= Beginning of Section =

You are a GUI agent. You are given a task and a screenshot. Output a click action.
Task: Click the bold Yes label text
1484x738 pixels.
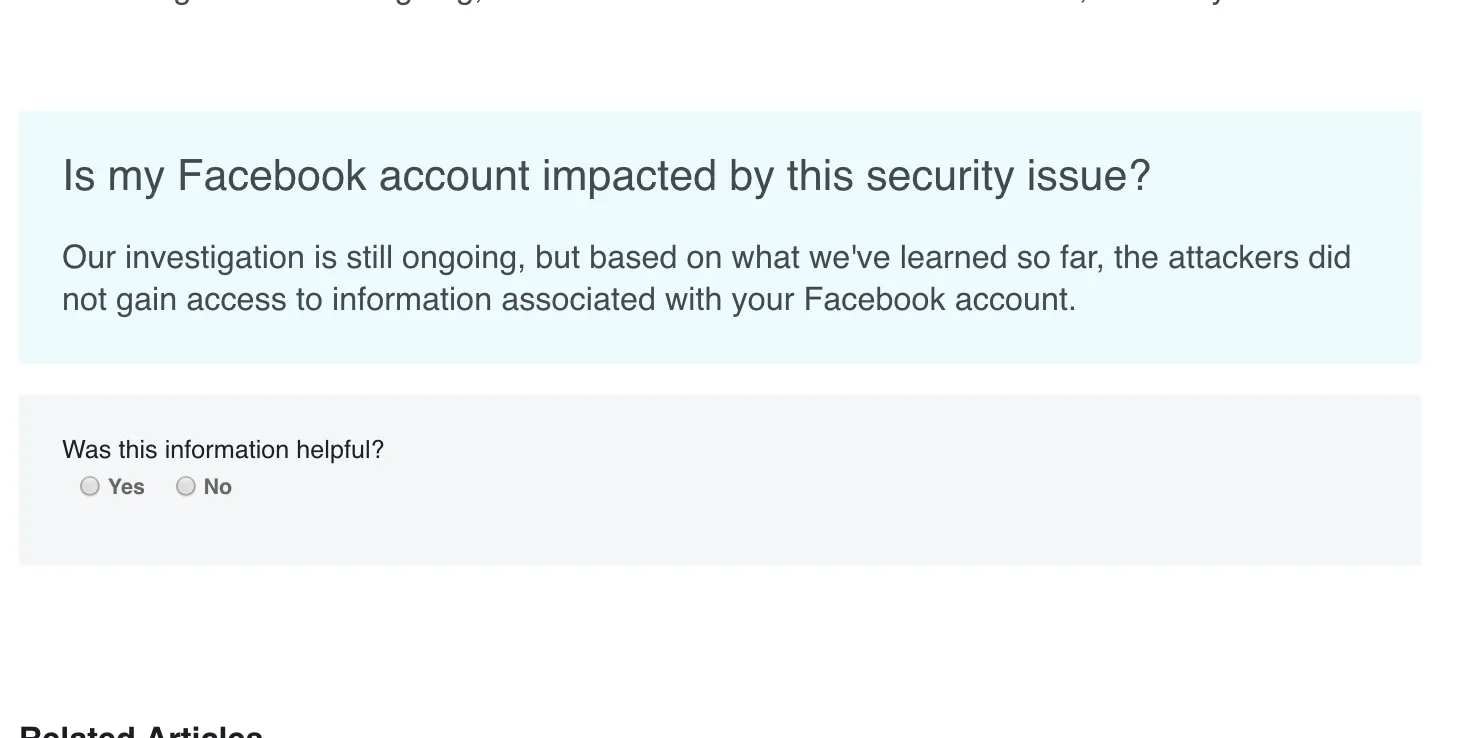coord(126,487)
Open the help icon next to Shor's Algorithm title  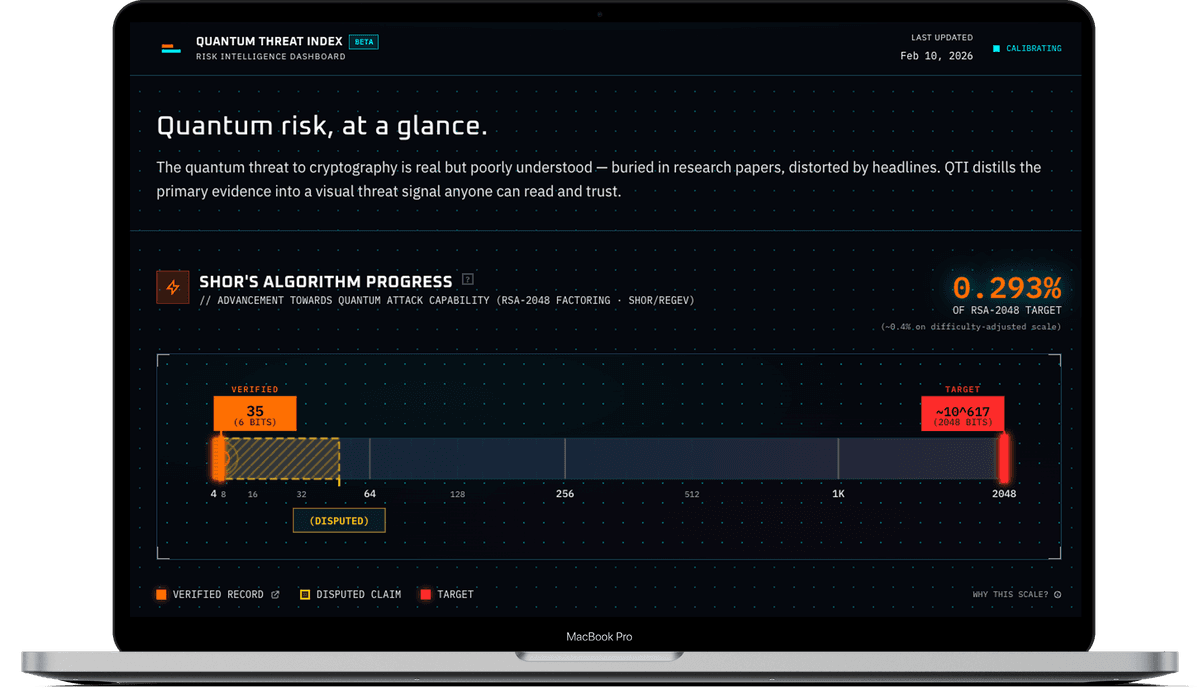pos(467,280)
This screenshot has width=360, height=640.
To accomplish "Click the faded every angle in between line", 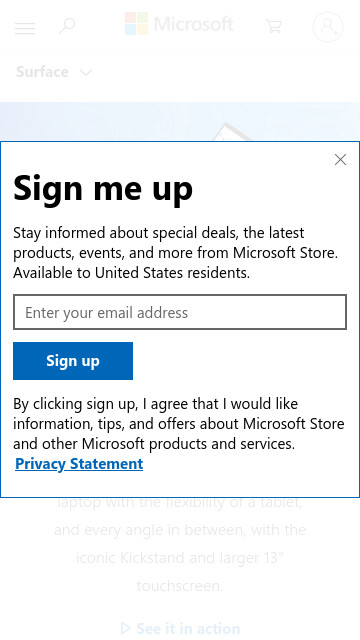I will pos(180,530).
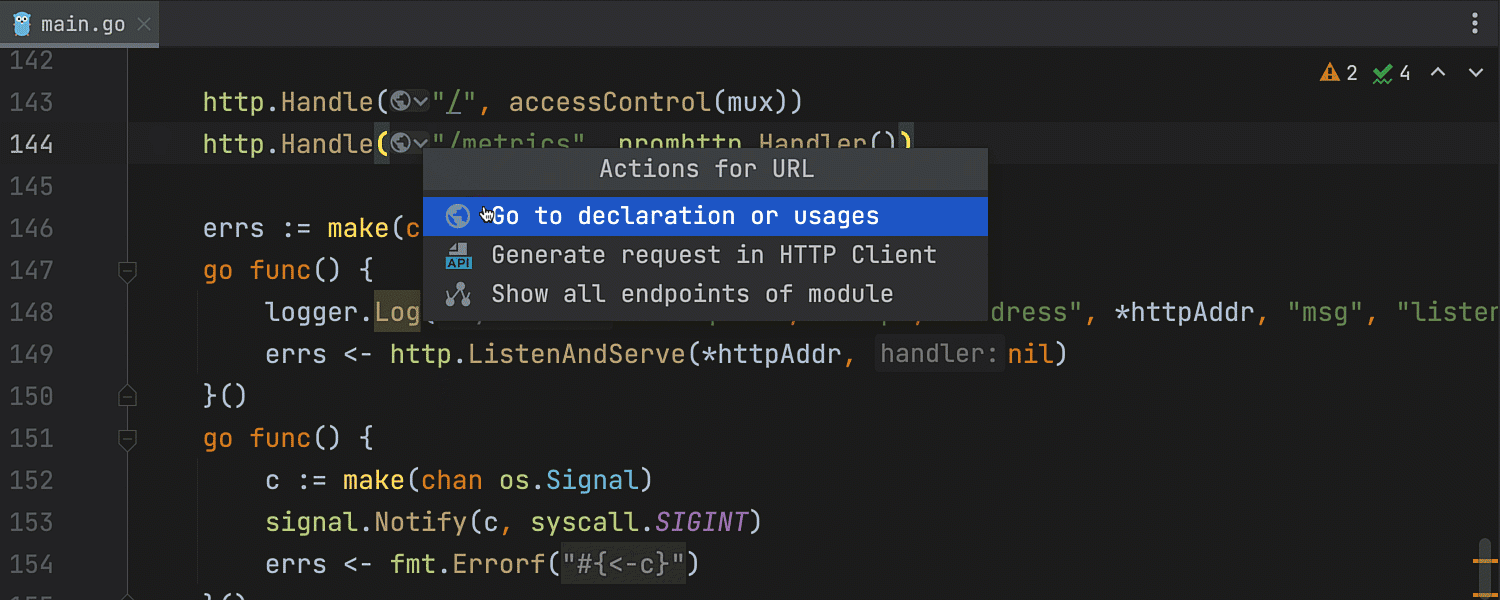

= End of Section =

Work out how many lines of the listing above include the word "screenshot". Report only the number.

2